Of all the lines in the entries, how many carry the word "computer"? The reply is that number and no more.

> Stored entries
[Start of section]

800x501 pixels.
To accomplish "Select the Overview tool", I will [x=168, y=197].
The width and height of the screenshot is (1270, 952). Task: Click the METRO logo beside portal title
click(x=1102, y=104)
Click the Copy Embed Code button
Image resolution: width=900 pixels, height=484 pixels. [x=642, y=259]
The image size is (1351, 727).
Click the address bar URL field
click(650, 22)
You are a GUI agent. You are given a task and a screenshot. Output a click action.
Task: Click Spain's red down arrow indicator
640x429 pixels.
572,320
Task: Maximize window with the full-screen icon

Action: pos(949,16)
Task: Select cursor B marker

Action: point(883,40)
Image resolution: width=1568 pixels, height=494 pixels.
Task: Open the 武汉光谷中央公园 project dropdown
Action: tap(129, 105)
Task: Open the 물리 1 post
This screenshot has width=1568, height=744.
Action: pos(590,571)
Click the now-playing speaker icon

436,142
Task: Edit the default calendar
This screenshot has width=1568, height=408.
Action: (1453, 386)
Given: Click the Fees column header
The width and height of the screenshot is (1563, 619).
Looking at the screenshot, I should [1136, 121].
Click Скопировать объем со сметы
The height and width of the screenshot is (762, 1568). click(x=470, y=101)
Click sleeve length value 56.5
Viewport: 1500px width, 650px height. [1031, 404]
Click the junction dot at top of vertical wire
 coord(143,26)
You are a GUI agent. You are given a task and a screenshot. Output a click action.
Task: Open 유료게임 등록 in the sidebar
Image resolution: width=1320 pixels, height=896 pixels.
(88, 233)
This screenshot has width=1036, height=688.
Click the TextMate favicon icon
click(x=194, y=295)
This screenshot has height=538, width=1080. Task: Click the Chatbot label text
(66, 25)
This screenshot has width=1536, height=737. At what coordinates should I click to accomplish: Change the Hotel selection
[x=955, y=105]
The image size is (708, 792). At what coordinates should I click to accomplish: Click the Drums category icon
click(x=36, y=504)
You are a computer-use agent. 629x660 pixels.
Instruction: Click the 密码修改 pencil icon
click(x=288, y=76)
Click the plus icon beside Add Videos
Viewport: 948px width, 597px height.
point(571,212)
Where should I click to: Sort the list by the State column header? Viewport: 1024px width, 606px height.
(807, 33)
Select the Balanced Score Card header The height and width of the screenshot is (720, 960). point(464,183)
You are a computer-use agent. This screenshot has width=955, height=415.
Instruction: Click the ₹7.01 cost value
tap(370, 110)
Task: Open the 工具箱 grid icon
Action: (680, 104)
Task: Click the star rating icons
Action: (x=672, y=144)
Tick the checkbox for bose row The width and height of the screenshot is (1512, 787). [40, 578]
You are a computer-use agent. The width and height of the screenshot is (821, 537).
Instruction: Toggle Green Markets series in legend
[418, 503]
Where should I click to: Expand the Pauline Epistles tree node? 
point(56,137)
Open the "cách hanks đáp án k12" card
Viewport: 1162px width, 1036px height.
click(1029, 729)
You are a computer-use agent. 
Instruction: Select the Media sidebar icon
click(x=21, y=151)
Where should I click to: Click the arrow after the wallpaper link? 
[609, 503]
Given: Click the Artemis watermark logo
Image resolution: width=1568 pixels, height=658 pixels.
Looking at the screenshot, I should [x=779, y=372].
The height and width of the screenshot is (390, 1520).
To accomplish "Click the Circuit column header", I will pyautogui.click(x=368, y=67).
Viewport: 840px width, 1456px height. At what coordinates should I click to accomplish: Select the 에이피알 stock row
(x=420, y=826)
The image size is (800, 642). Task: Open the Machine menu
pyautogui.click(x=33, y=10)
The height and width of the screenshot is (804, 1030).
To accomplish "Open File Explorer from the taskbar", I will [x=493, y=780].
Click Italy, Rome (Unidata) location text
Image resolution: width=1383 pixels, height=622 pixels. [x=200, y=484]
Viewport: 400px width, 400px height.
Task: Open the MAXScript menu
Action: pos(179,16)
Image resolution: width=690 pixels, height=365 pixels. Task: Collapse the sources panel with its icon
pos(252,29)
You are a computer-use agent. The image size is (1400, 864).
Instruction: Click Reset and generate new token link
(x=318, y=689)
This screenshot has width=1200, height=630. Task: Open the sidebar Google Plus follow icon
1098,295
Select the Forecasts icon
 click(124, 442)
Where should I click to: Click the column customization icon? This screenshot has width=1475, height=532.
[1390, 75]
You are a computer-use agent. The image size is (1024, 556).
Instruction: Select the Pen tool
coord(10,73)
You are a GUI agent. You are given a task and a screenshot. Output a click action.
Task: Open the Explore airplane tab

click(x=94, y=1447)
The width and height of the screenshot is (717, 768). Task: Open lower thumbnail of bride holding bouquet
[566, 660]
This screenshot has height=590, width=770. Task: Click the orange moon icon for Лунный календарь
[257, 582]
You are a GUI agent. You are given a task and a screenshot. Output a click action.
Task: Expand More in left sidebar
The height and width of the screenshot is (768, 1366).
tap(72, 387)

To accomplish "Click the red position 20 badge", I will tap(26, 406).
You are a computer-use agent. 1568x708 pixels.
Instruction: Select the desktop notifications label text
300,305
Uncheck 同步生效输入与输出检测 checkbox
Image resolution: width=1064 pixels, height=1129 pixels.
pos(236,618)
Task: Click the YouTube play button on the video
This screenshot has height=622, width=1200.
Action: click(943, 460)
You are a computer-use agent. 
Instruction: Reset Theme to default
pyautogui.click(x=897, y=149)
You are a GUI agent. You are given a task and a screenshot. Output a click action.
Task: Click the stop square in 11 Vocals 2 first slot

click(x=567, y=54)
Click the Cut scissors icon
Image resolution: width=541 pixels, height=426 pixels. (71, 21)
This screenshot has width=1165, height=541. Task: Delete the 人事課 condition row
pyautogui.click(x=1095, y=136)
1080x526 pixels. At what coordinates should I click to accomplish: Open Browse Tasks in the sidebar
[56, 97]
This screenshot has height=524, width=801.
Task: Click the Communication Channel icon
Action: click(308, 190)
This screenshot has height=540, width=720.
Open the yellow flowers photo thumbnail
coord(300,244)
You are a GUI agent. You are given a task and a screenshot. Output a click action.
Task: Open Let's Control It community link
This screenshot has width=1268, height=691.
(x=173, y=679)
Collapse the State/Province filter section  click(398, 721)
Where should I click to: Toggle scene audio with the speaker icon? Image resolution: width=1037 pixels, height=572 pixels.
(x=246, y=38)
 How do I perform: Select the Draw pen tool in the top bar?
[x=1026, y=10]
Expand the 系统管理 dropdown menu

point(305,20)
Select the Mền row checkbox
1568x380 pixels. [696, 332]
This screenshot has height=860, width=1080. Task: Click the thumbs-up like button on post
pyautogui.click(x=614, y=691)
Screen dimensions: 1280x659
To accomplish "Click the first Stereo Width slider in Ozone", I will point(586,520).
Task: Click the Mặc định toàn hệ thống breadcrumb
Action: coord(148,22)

[End of section]

> ANSWER FOR THE TASK
8